Examining the topic of nationalism from a psychological perspective is greatly facilitated by focusing on another aspect first: The construct of national identity. Developmental psychologist Ulrich Schmidt-Denter explains the connection between national identity and isolation; which other functions identity has to fulfill and why the German national identity is distinct from other European identities.

Prof Schmidt-Denter – where does the desire to be part of a nation originate from?

Humans are social beings: Belonging to a group ensures our survival. We are programmed to depend on social connections. Identification with a group is indispensable for social coherence and is the prerequisite for solidarity and helpfulness. Nations of the Western hemisphere occupy a special role due to their comparatively high levels of democracy and applied welfare. Both of these factors are grounded in an overall feeling of solidarity within the population.

How do you explain the dissociation of some nations from other countries?

Where there is an “inside” there also exists an “outside”. Experiencing the “other” occupies a broad spectrum. It reaches from fear and threats to curiosity and fascination and extends all the way to close exchanges and symbiosis. The history of humankind is despite all wars and ferocity mainly a history of cooperation. It depends on recognising the conditions under which international exchange is advantageous and to use these terms to a political benefit.

In our everyday lives, we often use terms like national identity, patriotism and nationalism without really differentiating between them. How would you define these concepts from a psychological perspective?

National identity can be seen as a facet of social identity. The development of an “identity” is something distinguishably human, which means that everybody is looking for the answer to the question: “Who am I?”, so their individual identity. Every human being is also wondering about their social identity by asking: “Who are we?”, “What group do I belong to and which ones do I avoid?”. This mentality of belonging can derive from anything like a friend clique to a certain profession or from the patriotic feeling of being part of a nation. Viewing it from this perspective, the term is understood in a very neutral manner, it only describes the self-conscious awareness of being affiliated with a group. There is more judgement reserved for the concepts of “patriotism” and “nationalism”. Patriotism describes a positive connection to a nation. Within psychology, nationalism is used when the appraisal of one’s own nation transcends the normal realm and includes the depreciation of other nations.

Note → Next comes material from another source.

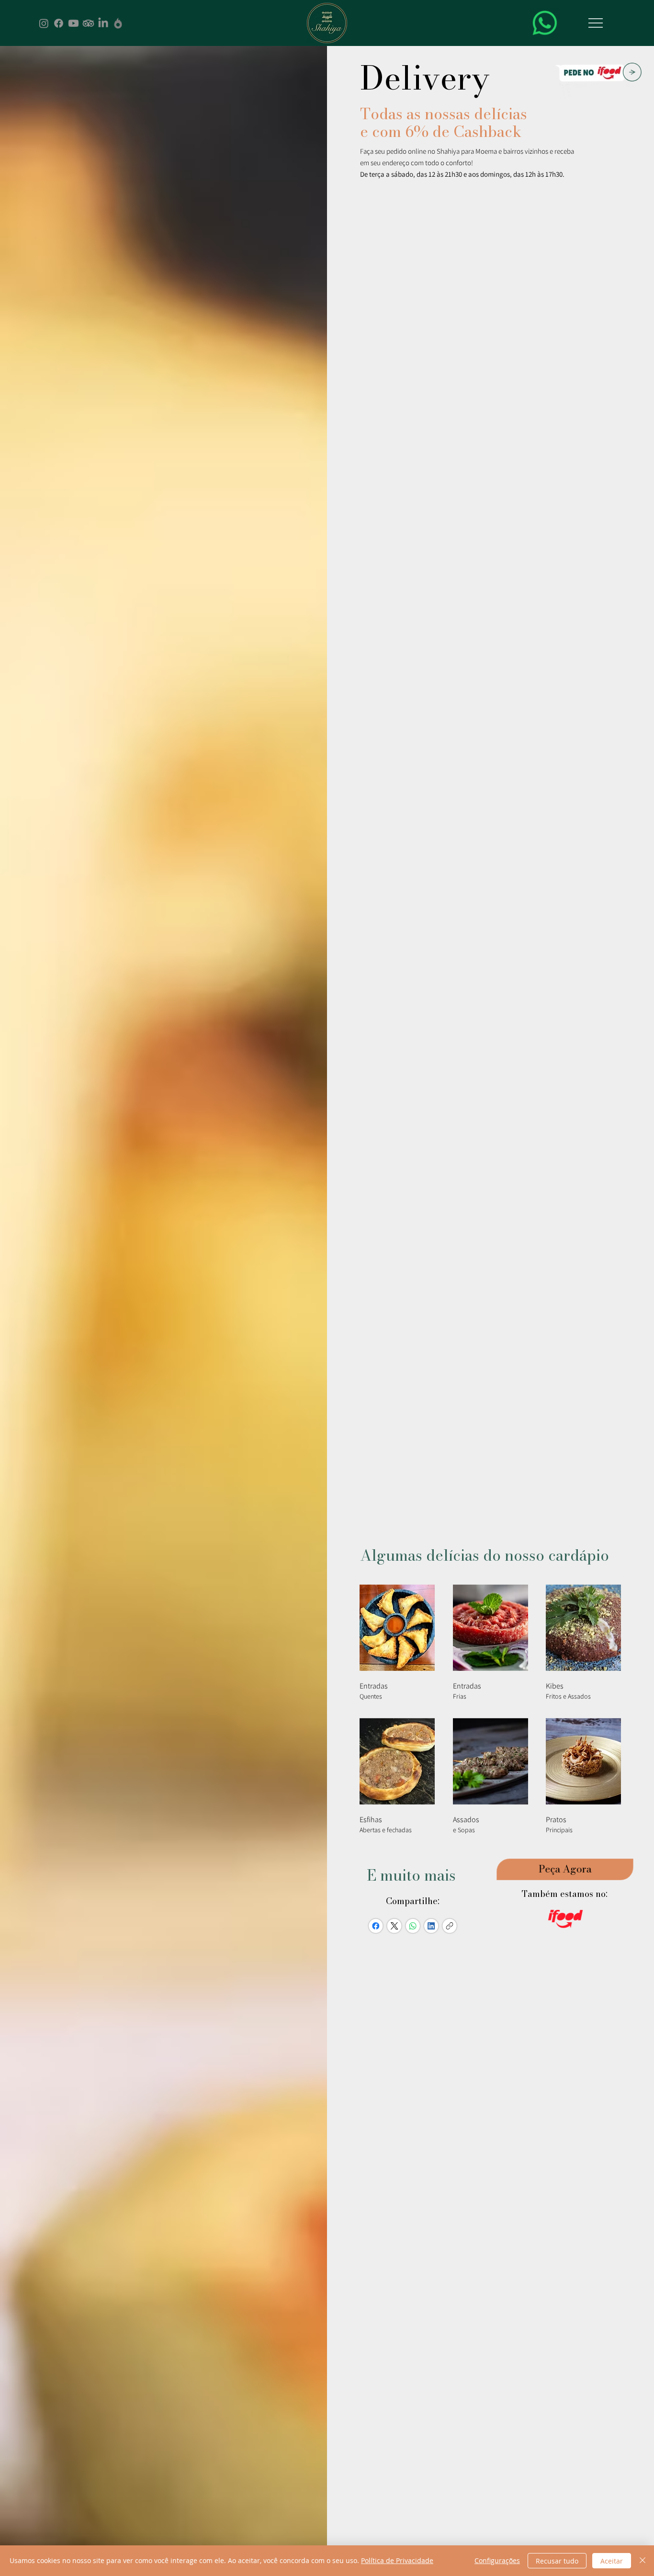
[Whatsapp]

In the past, your focus of study was mainly on the national identity of German citizens. What were the conclusions of your research?

My research, which was conducted between 1999 and 2015 at Cologne University, started with a broadly planned culture comparison study concentrating on individual and social identities of ten European countries: Germany and all its bordering nations. We wanted to know to what extent globalisation and Europeanisation have lead to a convergence, or if there are still distinguishable characteristics perceptible. In regard to Germany, the “coherence-hypothesis” was largely confirmed, which means Germans compare pretty much to the average European. There are only a few, but distinctive differences to neighbouring countries. The determined characteristics seem to affect Germany’s unusually large dimension of critical self-reflexion, as well as the insecure attitude towards one’s own nation.

“Germans take the last place in terms of national pride.”


This is apparent when it comes to the ways national pride and patriotism are approached. The general German opinion states that it can be problematic to be proud of your heritage. In other countries, for example, France or the United States of America, patriotism is being celebrated. Where do these differences originate from?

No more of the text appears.